▶ **Aim of the task**: The lines from the start of the records through the one containing "Marketing (441, 1805)" are to be restated word for word; please include both ends.

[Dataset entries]
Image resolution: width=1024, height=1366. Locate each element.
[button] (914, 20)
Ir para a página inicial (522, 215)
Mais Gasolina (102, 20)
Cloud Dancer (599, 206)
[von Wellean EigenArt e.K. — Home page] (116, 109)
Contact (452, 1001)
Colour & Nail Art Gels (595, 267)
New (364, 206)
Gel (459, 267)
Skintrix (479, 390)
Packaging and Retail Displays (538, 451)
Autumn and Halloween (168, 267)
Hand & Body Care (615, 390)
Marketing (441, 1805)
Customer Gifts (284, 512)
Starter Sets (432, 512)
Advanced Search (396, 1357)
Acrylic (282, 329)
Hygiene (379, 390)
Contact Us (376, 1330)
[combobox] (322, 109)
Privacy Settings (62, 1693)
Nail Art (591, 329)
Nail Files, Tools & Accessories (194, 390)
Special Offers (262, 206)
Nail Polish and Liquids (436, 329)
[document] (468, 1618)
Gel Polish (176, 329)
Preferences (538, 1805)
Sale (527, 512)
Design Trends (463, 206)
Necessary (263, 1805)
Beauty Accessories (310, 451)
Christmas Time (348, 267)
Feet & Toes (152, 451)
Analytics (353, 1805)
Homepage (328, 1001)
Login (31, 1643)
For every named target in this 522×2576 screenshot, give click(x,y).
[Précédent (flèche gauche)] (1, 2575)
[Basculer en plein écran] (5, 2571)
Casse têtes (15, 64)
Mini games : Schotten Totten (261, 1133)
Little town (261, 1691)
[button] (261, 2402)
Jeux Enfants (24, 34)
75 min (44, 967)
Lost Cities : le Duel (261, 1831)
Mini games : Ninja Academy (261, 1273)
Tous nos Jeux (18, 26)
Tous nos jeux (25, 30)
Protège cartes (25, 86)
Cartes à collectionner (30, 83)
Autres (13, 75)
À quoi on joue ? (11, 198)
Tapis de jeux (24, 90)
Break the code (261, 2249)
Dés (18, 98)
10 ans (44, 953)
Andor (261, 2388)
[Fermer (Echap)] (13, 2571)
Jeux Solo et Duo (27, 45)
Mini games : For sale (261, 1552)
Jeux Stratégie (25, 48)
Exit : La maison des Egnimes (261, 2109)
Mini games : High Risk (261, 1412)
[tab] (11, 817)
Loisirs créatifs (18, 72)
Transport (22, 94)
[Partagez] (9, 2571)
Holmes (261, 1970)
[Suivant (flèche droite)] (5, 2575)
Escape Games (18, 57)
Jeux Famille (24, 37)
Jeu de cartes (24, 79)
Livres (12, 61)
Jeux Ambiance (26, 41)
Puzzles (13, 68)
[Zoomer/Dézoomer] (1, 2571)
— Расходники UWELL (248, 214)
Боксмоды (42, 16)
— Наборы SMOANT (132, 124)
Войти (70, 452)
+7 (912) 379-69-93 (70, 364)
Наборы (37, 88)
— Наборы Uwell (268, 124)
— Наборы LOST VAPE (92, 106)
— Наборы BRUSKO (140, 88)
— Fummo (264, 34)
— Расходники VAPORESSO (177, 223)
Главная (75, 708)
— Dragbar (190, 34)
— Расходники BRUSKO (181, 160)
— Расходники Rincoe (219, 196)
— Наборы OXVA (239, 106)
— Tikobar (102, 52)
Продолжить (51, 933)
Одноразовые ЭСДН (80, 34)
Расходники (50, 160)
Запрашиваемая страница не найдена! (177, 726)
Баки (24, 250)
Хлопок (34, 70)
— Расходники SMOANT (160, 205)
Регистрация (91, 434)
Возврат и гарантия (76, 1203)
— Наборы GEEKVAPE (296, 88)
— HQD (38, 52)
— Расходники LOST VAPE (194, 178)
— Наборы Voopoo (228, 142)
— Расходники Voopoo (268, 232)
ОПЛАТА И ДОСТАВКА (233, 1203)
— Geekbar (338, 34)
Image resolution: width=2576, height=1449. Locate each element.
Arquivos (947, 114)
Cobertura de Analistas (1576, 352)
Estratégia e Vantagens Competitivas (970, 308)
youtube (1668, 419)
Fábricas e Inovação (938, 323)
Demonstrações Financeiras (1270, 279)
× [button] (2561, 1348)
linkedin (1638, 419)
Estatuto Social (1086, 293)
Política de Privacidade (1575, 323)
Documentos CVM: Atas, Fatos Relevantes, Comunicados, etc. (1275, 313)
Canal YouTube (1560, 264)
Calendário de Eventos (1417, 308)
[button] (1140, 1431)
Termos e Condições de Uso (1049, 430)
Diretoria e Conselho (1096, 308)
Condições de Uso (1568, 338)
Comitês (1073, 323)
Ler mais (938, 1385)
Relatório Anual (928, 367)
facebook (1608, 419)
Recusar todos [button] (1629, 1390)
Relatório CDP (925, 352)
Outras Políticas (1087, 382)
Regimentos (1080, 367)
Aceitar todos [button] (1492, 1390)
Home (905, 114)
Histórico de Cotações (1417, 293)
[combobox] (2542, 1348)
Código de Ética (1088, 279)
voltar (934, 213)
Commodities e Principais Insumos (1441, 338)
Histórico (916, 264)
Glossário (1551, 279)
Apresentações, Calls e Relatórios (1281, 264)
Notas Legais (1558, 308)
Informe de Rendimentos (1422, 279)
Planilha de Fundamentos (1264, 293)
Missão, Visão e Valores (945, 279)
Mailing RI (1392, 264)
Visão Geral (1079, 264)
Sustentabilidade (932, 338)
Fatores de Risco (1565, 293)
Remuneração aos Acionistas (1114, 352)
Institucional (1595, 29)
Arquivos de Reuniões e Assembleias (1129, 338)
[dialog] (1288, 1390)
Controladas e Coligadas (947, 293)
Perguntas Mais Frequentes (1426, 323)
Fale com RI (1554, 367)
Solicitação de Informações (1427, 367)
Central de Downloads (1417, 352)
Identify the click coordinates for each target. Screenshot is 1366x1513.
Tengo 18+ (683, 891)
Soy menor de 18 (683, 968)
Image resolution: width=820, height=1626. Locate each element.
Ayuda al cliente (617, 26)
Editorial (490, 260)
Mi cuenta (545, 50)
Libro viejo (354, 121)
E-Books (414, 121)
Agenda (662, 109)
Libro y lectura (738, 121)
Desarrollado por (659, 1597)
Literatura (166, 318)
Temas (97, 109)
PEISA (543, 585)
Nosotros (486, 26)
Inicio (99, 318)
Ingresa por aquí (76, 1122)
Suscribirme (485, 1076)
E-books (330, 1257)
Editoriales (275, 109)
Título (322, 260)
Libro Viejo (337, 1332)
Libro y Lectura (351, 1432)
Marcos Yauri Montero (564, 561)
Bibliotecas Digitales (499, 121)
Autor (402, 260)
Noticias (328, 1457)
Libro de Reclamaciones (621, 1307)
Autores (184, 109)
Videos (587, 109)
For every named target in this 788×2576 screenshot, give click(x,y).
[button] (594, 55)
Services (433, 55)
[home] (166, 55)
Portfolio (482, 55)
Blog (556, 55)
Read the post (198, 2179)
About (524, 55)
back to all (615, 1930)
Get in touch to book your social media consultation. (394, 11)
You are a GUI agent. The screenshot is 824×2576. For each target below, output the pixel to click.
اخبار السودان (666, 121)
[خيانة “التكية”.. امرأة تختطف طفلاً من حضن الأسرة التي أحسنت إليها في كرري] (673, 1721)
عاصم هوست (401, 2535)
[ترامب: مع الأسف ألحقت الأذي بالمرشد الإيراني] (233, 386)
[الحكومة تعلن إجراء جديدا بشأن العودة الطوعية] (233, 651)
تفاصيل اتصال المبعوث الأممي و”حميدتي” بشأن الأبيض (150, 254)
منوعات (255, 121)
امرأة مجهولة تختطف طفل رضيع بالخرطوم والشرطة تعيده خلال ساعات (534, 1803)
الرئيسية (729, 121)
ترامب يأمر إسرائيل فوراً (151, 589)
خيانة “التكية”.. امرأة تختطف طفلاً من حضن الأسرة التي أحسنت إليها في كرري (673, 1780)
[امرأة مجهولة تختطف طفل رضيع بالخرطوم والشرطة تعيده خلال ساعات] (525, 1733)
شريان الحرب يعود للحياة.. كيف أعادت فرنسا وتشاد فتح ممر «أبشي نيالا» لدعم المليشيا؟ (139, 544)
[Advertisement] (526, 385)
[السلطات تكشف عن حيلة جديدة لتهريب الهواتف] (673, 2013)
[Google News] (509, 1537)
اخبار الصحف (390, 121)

▶ **Exercise result**:
Image resolution: width=1024, height=1366. Locate each element.
[button] (914, 20)
Ir para a página inicial (522, 215)
Mais Gasolina (102, 20)
Cloud Dancer (599, 206)
[von Wellean EigenArt e.K. — Home page] (116, 109)
Contact (452, 1001)
Colour & Nail Art Gels (595, 267)
New (364, 206)
Gel (459, 267)
Skintrix (479, 390)
Packaging and Retail Displays (538, 451)
Autumn and Halloween (168, 267)
Hand & Body Care (615, 390)
Marketing (441, 1805)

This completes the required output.